GitHub - yjk01/FileCompression: Repository of two compression methods (Huffman, LZW) added with the ability to decompress and archive files.

I. Design

A. Huffman Encoding

Algorithm Theory:
- Algorithm used to compress data without losing information (i.e., lossless compression).
- Begin by counting the frequency of characters in the input data.
- Create a binary tree where each leaf node represents a character, and the path from the root to the leaf corresponds to the binary code of the character.
- Once the tree is completed, traverse the tree and assign a binary code to each character.
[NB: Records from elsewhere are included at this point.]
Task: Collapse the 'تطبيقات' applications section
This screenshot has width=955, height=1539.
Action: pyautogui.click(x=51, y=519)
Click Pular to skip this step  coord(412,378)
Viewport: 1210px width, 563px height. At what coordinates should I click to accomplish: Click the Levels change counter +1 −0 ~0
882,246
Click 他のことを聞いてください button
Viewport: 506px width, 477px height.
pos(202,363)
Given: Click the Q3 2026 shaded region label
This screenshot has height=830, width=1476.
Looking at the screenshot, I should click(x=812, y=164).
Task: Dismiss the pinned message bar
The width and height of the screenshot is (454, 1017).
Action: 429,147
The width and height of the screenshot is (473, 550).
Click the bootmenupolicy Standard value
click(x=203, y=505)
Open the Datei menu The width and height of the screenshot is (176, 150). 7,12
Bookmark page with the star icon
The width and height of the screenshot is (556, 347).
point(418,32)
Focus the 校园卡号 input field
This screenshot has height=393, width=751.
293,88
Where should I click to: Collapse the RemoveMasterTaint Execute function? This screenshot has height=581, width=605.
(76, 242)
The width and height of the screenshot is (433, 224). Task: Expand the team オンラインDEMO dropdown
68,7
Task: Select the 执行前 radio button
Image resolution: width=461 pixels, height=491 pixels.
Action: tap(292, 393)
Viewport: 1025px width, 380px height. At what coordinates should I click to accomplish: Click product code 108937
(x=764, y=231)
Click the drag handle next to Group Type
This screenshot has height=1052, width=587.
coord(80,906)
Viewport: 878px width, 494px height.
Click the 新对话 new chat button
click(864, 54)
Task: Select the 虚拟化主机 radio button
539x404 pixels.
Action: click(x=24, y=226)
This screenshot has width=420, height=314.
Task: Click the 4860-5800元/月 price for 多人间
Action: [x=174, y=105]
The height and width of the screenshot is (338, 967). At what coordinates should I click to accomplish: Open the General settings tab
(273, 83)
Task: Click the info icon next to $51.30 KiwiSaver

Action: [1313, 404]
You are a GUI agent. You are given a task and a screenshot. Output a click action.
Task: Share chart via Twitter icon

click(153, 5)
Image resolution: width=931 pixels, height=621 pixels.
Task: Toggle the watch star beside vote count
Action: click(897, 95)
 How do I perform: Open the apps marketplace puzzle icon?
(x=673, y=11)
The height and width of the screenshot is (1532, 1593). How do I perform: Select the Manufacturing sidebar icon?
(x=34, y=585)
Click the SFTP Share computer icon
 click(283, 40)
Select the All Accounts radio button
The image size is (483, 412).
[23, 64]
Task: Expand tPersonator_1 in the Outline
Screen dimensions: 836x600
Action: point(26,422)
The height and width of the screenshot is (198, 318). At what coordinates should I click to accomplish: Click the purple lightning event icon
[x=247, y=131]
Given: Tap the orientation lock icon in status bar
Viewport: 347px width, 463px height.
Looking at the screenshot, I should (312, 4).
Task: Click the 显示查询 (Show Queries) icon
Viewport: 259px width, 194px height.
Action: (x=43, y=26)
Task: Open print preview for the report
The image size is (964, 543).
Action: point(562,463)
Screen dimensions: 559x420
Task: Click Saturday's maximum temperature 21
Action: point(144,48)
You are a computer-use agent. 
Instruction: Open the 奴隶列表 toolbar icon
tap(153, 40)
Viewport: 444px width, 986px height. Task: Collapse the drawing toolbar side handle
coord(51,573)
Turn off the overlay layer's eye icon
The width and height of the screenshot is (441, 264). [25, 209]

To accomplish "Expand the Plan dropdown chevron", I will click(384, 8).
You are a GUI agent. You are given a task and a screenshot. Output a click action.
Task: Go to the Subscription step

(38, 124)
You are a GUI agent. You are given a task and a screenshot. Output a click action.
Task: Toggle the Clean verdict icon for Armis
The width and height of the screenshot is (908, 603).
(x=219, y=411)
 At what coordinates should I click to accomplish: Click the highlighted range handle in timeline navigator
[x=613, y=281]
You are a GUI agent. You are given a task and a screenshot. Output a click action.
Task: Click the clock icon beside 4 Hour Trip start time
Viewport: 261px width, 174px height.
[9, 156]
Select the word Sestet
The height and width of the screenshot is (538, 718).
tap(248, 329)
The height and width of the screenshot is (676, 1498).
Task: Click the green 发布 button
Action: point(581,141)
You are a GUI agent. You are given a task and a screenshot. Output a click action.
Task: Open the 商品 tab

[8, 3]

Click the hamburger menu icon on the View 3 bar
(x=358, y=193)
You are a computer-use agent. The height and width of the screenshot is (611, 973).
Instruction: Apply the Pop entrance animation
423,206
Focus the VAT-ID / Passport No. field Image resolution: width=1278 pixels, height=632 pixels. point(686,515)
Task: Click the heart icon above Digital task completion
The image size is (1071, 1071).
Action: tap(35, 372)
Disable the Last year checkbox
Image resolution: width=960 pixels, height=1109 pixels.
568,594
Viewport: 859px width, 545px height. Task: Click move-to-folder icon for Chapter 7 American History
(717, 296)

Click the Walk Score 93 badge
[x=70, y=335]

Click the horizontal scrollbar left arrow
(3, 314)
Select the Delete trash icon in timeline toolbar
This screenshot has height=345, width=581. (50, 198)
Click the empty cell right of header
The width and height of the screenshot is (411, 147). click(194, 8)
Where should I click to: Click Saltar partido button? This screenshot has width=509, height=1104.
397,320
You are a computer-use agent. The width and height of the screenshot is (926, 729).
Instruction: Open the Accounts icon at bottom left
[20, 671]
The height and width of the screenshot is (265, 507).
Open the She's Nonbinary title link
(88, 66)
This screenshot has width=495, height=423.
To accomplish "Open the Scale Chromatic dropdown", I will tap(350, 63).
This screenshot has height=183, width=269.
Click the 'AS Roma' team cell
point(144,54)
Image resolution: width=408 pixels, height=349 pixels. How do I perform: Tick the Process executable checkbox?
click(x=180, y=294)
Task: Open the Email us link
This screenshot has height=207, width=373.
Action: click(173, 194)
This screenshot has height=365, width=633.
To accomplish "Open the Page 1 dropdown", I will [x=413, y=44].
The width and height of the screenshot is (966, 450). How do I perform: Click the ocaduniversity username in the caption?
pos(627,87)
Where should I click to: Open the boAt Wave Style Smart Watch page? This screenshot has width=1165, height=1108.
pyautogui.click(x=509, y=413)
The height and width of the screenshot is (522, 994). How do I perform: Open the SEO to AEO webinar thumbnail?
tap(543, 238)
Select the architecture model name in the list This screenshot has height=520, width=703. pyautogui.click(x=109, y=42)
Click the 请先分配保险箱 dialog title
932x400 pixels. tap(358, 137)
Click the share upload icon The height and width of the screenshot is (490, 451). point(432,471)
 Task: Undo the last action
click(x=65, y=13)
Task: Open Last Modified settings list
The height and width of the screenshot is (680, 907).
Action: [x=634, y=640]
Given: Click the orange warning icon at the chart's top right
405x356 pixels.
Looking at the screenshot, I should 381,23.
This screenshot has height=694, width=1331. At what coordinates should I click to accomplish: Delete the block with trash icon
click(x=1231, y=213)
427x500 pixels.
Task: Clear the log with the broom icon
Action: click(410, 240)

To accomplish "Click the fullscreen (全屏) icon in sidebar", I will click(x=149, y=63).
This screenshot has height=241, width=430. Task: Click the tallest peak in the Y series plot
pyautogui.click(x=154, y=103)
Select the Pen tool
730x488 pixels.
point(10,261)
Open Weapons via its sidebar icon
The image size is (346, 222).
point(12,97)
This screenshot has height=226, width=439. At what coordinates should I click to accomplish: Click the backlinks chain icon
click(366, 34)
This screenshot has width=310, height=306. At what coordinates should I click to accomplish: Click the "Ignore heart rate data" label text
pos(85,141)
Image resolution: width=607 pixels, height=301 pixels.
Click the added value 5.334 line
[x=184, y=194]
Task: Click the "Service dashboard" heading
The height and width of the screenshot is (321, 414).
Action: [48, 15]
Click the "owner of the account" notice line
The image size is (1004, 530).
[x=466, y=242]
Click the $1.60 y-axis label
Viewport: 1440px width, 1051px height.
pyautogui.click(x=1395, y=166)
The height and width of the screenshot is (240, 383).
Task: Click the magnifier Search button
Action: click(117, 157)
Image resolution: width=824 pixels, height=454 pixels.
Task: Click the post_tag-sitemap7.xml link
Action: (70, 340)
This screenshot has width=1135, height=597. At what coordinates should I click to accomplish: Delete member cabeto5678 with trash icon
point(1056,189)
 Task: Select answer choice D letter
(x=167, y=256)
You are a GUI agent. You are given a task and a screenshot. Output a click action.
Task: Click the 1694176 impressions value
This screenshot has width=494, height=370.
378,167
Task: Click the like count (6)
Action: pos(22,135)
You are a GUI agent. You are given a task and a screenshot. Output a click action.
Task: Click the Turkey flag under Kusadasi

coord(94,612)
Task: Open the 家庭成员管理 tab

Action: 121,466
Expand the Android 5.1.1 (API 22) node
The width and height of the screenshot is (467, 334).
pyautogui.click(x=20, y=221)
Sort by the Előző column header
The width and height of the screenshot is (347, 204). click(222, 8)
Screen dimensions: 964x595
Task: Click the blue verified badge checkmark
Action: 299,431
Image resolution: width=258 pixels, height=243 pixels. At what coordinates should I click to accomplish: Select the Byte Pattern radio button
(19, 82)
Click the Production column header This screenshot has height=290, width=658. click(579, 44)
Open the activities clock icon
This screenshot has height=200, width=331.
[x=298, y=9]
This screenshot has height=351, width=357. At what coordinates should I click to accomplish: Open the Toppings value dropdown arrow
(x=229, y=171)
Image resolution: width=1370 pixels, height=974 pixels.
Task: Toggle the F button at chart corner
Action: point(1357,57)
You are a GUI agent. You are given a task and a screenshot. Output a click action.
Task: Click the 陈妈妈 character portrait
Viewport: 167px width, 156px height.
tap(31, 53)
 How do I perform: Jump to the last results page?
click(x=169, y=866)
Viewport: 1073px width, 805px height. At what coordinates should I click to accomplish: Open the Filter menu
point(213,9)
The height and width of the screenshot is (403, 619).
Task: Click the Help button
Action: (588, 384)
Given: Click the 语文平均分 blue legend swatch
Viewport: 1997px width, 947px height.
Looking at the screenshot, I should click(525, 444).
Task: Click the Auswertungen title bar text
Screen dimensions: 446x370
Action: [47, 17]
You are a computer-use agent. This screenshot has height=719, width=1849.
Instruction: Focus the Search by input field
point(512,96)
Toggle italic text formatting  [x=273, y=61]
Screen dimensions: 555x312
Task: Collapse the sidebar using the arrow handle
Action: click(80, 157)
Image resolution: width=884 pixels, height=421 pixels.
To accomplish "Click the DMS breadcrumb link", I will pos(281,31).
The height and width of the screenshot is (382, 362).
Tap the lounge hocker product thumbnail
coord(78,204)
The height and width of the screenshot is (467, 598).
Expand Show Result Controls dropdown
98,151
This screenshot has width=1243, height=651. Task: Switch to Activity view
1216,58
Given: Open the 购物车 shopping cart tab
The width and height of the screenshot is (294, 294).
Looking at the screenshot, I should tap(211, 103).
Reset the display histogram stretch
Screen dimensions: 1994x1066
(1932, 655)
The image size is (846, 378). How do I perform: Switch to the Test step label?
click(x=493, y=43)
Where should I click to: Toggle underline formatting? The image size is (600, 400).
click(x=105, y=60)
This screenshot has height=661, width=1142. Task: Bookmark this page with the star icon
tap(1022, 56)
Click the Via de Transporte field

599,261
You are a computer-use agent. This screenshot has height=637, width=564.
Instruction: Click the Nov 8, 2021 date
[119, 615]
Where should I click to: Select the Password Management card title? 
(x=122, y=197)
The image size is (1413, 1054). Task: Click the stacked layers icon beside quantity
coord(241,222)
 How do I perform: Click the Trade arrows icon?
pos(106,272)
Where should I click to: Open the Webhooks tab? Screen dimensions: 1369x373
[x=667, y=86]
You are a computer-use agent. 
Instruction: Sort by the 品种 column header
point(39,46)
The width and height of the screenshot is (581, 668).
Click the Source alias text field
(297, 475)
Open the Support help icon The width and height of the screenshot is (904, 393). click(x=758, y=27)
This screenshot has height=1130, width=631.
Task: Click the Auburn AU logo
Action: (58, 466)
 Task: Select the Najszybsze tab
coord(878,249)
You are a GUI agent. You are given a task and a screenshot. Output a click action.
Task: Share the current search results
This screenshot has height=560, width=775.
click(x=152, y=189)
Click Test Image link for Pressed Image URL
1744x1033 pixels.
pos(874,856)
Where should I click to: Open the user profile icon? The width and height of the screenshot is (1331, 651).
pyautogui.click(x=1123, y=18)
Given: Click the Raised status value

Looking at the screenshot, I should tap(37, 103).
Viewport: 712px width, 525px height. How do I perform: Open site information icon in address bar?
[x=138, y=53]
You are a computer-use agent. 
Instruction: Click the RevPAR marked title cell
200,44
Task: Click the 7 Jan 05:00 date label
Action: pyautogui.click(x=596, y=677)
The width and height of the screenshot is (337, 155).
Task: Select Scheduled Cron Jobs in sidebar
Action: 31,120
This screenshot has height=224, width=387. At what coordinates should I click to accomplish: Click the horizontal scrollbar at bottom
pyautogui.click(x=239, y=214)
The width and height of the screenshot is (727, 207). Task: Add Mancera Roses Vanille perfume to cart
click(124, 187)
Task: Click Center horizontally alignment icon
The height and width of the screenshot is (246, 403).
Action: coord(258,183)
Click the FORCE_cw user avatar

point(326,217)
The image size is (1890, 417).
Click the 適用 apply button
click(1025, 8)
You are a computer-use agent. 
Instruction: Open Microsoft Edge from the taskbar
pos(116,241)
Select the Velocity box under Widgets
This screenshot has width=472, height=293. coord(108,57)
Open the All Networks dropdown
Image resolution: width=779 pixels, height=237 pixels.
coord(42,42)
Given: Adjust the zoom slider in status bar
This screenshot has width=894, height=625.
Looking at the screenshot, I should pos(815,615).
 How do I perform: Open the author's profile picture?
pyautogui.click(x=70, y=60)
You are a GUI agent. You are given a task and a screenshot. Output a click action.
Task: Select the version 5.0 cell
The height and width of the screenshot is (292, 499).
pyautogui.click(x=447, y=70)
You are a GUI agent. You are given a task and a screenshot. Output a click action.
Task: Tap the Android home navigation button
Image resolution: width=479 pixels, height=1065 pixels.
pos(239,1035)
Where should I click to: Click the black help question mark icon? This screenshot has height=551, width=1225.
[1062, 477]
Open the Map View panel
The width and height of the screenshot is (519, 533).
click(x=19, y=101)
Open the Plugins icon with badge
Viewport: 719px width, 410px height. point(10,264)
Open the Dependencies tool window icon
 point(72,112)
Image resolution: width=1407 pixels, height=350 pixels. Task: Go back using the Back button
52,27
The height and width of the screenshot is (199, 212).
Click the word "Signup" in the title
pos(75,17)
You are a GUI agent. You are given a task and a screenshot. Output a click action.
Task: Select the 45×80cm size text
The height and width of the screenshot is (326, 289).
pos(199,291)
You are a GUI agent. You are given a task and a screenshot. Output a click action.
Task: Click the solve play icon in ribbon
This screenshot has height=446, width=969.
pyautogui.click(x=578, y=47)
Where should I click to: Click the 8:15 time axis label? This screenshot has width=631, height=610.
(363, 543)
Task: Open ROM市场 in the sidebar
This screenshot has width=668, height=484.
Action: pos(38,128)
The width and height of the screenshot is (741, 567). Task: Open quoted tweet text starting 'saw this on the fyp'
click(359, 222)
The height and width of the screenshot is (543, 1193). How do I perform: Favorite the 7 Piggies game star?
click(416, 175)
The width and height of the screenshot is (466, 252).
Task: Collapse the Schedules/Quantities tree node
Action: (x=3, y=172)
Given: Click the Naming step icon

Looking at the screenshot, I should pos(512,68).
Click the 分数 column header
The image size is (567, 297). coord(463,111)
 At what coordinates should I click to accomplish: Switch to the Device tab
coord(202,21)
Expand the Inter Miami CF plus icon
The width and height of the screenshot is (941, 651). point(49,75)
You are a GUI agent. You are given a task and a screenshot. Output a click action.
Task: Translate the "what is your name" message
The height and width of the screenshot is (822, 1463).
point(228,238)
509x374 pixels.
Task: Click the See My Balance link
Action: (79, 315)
Traversing left is '0', and right is '1'.
- Encode input data by replacing each character with its corresponding Huffman code.
- The Huffman tree is stored first, followed by the encoded information.
Trade-offs:
- Compression process can be computationally intensive for large datasets.
- Requires knowledge of the entire input data before constructing the tree.

B. LZW Encoding

Algorithm Theory:
- Algorithm used to compress data without losing information (i.e., lossless compression).
- Build a dictionary of strings encountered in the input data and replace recurring strings with shorter codes.
- The dictionary begins with single-character data for all possible characters (i.e., all ASCII characters).
- Scan the input data from left to right, building substrings, and checking if they are already present in the dictionary.
- During the process, encoded output is generated by replacing substrings with their corresponding codes from the dictionary.
Trade-off:
- Compression is dependent on the dictionary size. A larger dictionary can capture more patterns but may use more memory for storage.

C. Tar Archive

Algorithm Theory:
- Bundling multiple files into a single file.
- Archived file contains information about the bundled files in a structured format.
- Archived file contains the following information in order:
  1. A 4-byte integer ending in 10011 (decimal 19), representing the length of the filename.
  2. A separator character "11111111".
  3. The filename, a string.
  4. Another separator character "11111111".
  5. A 64-bit number (Java long) ending in 00001100 (decimal 12), the length of the file.
  6. Another separator character "11111111".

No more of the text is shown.